=== DATA FOR REVIEW ===

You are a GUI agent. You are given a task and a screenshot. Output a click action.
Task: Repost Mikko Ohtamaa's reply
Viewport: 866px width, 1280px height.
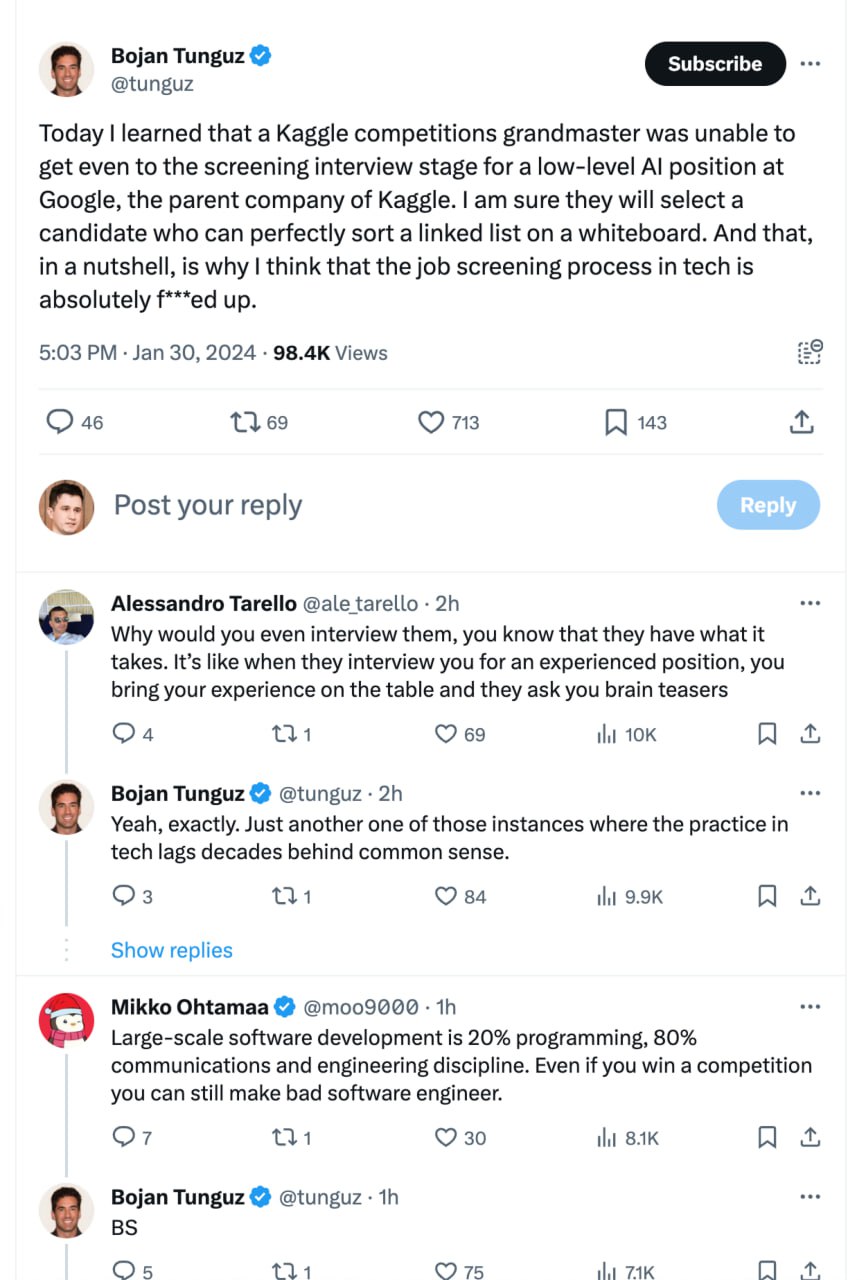tap(284, 1137)
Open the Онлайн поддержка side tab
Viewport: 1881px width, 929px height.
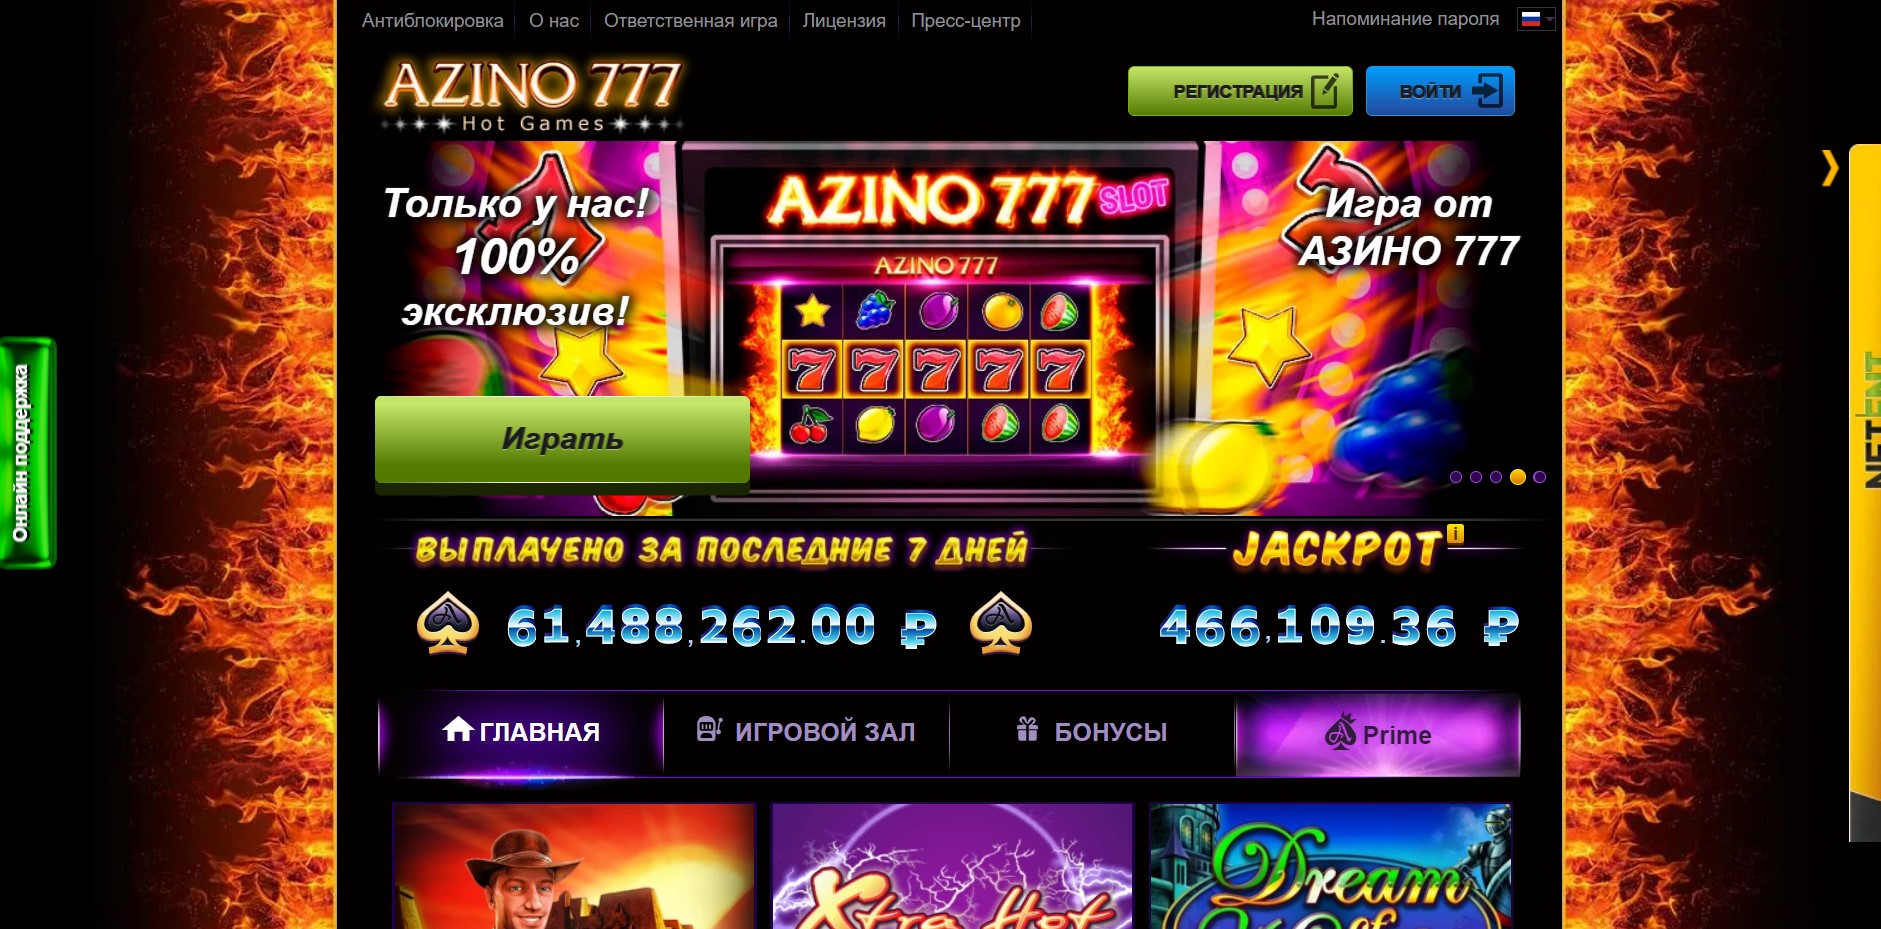[27, 453]
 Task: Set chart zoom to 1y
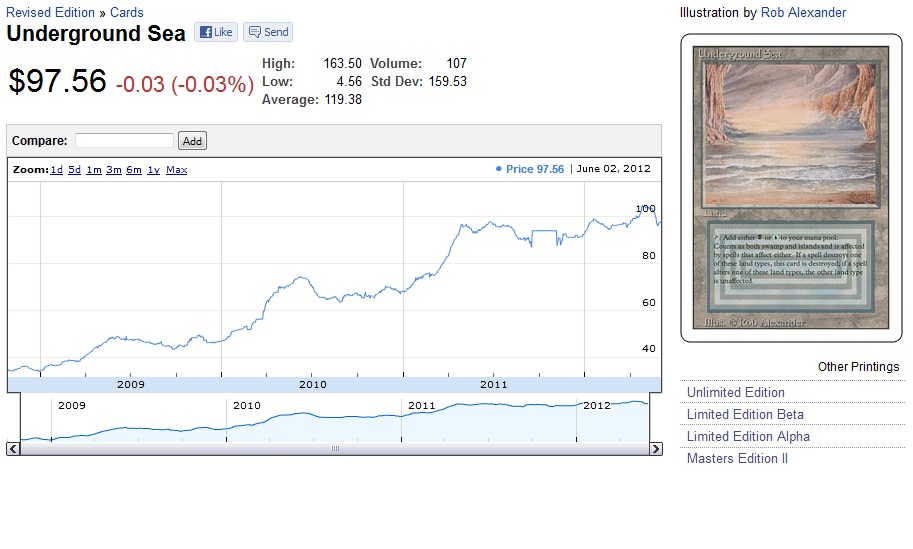pos(154,170)
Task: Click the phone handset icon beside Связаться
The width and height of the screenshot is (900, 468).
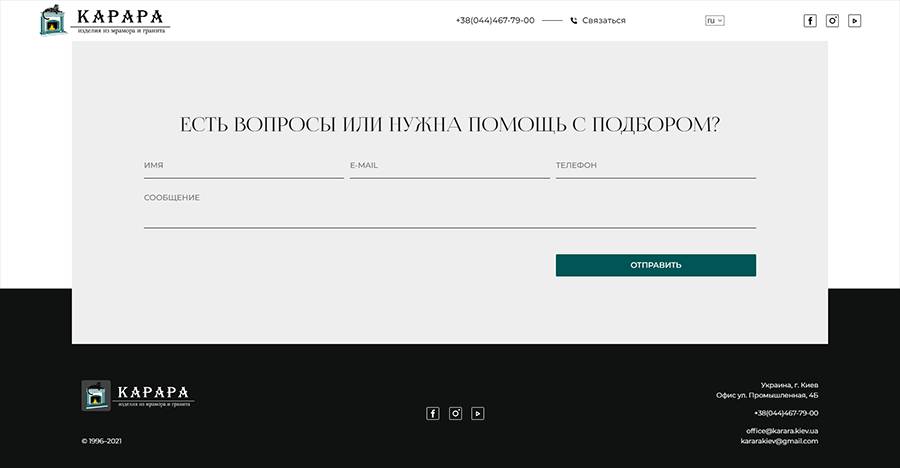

===

Looking at the records above, how many lines include "screenshot"? Please give the number and nothing more.

> EXERCISE OUTPUT
2